{mon top 3} Amaya et Kalinka

Je suis une grande fan de Vision Equine depuis longtemps déjà. J’aime l’approche à la fois réfléchie et pleine de fraîcheur d’Amaya avec sa jument Kalinka. Je me délecte chaque fois qu’un nouvel article paraît, qu’il s’agisse de réflexions sur la relation entre l’homme et le cheval, compte-rendu de livres, d’expérimentation de matériel ou d’astucieux bricolages. Et je ne sais pas vous, mais moi, ses photos me font fondre (tout particulièrement celles qui se trouvent à la fin de l’article).

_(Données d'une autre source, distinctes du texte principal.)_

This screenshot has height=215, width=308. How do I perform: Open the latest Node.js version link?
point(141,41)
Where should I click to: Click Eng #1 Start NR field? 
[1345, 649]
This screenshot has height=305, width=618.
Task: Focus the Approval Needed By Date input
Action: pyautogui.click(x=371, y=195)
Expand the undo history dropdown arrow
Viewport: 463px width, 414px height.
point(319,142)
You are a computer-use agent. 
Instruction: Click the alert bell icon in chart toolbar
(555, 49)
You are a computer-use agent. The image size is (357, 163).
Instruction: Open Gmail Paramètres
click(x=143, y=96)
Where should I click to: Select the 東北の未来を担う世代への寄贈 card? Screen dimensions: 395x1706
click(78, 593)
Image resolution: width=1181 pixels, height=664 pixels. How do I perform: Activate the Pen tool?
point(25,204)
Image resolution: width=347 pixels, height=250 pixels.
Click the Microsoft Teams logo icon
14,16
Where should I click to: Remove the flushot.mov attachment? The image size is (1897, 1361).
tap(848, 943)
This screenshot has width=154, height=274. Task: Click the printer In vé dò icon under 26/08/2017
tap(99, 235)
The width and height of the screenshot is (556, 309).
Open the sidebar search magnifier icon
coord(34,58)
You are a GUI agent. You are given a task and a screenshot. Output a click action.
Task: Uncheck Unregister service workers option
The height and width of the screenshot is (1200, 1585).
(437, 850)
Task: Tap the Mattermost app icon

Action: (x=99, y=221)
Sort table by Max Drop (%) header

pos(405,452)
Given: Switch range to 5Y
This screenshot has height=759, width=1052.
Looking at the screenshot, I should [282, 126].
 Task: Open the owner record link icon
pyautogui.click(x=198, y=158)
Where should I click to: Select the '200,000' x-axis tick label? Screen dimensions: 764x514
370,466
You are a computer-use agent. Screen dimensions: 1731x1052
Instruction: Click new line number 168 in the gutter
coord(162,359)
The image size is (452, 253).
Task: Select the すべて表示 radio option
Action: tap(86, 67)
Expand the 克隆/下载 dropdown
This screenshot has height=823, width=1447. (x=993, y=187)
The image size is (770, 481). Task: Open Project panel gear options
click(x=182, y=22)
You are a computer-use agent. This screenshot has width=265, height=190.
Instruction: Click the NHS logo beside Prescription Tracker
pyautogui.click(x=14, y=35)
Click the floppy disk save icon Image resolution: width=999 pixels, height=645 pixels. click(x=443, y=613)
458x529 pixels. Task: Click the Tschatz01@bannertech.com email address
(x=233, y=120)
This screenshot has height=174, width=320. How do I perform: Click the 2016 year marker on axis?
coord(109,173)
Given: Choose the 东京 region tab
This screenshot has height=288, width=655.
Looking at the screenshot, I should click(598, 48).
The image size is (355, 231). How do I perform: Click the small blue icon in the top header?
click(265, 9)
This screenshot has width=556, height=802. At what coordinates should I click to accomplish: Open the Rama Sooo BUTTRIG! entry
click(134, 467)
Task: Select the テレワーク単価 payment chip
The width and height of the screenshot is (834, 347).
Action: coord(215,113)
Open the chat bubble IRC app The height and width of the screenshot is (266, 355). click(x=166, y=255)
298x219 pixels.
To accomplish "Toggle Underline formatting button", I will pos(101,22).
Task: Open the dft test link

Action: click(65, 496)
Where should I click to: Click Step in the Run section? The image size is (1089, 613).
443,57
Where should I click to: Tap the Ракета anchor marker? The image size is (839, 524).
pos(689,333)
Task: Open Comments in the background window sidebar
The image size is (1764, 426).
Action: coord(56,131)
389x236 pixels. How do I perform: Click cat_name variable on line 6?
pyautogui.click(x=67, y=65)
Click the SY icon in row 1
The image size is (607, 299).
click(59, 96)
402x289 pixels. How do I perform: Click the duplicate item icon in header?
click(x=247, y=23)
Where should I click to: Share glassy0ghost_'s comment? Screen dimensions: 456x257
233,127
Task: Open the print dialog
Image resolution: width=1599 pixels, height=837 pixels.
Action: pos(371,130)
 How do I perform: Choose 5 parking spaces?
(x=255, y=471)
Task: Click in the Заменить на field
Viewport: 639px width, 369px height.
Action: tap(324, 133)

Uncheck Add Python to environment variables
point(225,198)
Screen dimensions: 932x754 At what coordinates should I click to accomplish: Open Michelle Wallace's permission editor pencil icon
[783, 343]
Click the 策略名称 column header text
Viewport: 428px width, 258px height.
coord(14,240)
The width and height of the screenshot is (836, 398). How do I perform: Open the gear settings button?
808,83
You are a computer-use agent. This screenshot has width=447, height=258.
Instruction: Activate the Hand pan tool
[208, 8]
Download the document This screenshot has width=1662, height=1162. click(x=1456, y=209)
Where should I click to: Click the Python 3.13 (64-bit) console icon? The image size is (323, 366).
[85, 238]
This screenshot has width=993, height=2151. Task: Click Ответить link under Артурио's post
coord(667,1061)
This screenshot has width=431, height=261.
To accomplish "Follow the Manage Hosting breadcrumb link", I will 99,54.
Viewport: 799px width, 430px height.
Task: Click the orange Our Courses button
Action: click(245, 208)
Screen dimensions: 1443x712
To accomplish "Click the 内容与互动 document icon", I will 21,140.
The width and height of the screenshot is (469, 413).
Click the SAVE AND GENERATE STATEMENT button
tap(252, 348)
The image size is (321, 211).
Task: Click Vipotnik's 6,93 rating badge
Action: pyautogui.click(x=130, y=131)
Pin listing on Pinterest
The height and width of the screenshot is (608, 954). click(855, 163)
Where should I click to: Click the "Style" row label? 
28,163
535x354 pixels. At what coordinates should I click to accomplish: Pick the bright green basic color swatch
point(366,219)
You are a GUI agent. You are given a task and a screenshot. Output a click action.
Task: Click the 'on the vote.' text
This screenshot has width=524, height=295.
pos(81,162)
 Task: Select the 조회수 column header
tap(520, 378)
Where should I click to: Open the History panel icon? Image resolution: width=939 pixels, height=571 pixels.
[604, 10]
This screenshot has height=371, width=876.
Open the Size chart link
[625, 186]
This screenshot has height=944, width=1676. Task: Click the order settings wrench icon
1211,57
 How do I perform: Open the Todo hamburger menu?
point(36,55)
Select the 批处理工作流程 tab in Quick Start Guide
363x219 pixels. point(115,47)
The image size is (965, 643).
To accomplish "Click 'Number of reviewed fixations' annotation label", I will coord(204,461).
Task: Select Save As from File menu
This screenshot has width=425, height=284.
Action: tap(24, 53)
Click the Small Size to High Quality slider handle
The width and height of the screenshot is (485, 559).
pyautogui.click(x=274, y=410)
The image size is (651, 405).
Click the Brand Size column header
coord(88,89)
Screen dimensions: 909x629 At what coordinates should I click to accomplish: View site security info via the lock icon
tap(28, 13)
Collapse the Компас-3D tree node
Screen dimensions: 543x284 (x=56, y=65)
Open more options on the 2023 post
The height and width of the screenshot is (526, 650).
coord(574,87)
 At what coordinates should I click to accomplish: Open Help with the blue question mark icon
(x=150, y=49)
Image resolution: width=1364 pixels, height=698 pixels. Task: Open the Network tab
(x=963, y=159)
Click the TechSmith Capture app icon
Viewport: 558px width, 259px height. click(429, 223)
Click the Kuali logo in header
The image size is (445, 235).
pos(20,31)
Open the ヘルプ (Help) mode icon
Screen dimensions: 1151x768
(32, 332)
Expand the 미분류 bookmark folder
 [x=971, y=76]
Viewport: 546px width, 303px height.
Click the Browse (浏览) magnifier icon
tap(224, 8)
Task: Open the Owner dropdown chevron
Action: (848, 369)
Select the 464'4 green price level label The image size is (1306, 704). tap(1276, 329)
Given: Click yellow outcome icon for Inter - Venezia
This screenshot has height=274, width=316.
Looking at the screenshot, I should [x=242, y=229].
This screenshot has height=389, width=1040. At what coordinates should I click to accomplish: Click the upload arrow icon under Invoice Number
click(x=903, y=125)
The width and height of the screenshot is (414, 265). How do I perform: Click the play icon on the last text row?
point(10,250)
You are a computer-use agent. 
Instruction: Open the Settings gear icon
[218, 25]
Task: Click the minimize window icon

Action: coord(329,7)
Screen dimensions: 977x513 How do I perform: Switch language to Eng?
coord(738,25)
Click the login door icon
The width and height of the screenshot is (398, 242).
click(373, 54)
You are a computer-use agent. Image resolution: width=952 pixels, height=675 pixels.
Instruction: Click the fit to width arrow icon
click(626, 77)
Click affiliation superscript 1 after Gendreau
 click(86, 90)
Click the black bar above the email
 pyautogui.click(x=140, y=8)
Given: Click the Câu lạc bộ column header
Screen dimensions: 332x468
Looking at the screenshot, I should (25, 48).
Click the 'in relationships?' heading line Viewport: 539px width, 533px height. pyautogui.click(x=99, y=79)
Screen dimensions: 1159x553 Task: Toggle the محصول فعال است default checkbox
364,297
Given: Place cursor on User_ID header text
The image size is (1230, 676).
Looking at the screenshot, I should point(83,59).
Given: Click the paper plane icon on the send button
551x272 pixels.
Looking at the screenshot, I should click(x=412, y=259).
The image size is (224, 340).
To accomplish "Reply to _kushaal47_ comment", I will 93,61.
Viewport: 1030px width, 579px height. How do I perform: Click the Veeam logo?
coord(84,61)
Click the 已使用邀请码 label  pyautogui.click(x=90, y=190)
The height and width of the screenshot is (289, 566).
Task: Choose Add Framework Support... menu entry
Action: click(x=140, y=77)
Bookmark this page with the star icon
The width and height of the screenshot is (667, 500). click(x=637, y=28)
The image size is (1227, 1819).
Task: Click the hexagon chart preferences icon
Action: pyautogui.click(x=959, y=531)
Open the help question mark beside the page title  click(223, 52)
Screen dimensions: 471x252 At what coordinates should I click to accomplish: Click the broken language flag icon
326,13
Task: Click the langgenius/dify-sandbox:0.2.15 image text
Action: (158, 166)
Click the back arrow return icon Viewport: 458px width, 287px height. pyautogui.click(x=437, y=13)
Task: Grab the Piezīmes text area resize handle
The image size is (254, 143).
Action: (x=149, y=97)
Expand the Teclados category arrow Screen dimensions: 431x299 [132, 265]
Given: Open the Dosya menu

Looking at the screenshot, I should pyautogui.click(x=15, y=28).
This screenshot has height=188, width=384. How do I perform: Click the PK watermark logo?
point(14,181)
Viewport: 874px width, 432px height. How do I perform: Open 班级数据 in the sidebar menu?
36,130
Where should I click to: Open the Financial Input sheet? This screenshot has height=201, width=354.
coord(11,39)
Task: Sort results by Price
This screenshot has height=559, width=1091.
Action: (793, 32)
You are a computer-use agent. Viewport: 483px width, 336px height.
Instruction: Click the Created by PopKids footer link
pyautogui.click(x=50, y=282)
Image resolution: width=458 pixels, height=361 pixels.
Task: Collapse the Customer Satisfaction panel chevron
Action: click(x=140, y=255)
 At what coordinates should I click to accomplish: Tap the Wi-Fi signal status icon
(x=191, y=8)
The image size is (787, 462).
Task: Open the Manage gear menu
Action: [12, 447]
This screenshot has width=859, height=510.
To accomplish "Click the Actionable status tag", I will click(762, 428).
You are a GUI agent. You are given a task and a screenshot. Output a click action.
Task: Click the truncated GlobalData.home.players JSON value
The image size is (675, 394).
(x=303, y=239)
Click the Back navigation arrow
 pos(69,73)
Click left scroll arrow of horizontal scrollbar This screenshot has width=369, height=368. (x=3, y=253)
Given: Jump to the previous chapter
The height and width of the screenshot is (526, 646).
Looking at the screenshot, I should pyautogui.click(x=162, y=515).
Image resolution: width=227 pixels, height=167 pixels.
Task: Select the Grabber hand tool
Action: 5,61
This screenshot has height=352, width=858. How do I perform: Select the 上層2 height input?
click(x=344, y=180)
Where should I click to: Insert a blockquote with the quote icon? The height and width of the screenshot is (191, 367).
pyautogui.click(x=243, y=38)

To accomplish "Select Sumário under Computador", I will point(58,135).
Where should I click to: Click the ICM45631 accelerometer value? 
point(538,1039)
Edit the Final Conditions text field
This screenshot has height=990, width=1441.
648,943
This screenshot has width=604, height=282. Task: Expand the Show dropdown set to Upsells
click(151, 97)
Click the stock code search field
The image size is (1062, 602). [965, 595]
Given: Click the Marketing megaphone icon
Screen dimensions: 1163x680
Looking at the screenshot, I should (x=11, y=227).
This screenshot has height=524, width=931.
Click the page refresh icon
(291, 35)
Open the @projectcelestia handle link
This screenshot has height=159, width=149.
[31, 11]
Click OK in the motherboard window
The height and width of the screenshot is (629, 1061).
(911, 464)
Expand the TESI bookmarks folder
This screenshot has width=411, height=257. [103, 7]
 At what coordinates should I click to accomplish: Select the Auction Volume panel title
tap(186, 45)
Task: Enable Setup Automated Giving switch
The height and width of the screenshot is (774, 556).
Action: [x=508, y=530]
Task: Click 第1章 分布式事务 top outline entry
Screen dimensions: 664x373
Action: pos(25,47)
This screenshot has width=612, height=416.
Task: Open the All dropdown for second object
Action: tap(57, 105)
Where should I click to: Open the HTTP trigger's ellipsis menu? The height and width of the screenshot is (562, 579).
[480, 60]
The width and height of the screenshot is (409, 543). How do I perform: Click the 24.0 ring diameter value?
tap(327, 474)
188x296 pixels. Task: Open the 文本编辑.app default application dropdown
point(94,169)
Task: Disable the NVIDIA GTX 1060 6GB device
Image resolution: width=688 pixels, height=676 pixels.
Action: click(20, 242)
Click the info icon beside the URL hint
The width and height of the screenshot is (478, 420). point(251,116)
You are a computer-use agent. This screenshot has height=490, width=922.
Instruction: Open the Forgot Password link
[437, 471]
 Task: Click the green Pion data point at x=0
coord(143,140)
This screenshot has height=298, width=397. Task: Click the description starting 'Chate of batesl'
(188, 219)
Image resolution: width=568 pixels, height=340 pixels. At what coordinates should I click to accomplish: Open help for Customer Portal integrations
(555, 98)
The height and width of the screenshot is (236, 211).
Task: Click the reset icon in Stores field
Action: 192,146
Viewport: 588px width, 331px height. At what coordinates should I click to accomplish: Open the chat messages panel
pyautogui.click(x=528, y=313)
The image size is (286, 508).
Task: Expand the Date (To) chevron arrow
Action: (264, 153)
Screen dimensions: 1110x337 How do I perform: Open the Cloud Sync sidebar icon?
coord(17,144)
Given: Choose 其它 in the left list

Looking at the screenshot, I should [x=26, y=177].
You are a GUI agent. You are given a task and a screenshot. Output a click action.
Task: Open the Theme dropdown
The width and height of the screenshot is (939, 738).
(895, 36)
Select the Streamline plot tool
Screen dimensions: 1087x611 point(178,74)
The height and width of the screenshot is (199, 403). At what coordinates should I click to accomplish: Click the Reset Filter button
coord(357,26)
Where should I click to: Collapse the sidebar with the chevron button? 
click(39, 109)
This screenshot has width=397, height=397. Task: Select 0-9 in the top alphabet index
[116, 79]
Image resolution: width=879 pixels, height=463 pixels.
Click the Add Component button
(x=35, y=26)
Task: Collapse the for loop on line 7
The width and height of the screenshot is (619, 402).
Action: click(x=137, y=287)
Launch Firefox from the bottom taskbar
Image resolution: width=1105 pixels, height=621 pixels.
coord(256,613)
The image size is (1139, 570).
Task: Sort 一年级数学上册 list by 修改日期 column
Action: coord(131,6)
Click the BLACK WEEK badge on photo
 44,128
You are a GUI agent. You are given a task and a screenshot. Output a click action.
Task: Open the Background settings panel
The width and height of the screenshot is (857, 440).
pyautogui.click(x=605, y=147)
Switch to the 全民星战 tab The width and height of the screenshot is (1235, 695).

J’ai souhaité axer mon top 3 sur ce qui m’a permis d’améliorer considérablement ma relation avec ma petite jument, Kalinka.

Le clicker (l’inespéré)

kalinka_clicker_2Ce petit boitier qui émet un son bref pour signifier au cheval qu’il a bien fait (et les carottes qui vont inévitablement avec) m’a sauvé la mise il y a quelques mois. Pourtant, je ne l’espérais plus, ayant essuyé un bel échec plusieurs mois auparavant.

Quand j’ai récupéré Kalinka, elle était enfermée dans son monde et absolument rien ne la motivait. J’étais clairement le boulet qui venait l’embêter. Mon moral s’est effrité au fil du temps, à force de « l’obliger » à se bouger un peu (j’entends par là des balades, essentiellement).

Puis un jour, je ramène un nouveau clicker chez Kalinka (elle avait peur du précédent boîtier, rien à faire, j’étais désespérée, persuadée pourtant que c’était ce qu’il nous fallait, j’en ai donc trouvé un à son variable). Immédiatement, des yeux qui pétillent et une envie retrouvée pour faire des choses. Je la surprends même à prendre des initiatives et à me faire des propositions lors de nos séances.

Nous sommes désormais des partenaires, je n’ai plus besoin de la traîner lors de nos activités, elle me suit de bon cœur dans nos aventures, même quand les friandises ne sont pas dans les parages. Le clicker a représenté pour elle une porte de sortie de son monde à elle pour que l’on puisse partager de merveilleux instants.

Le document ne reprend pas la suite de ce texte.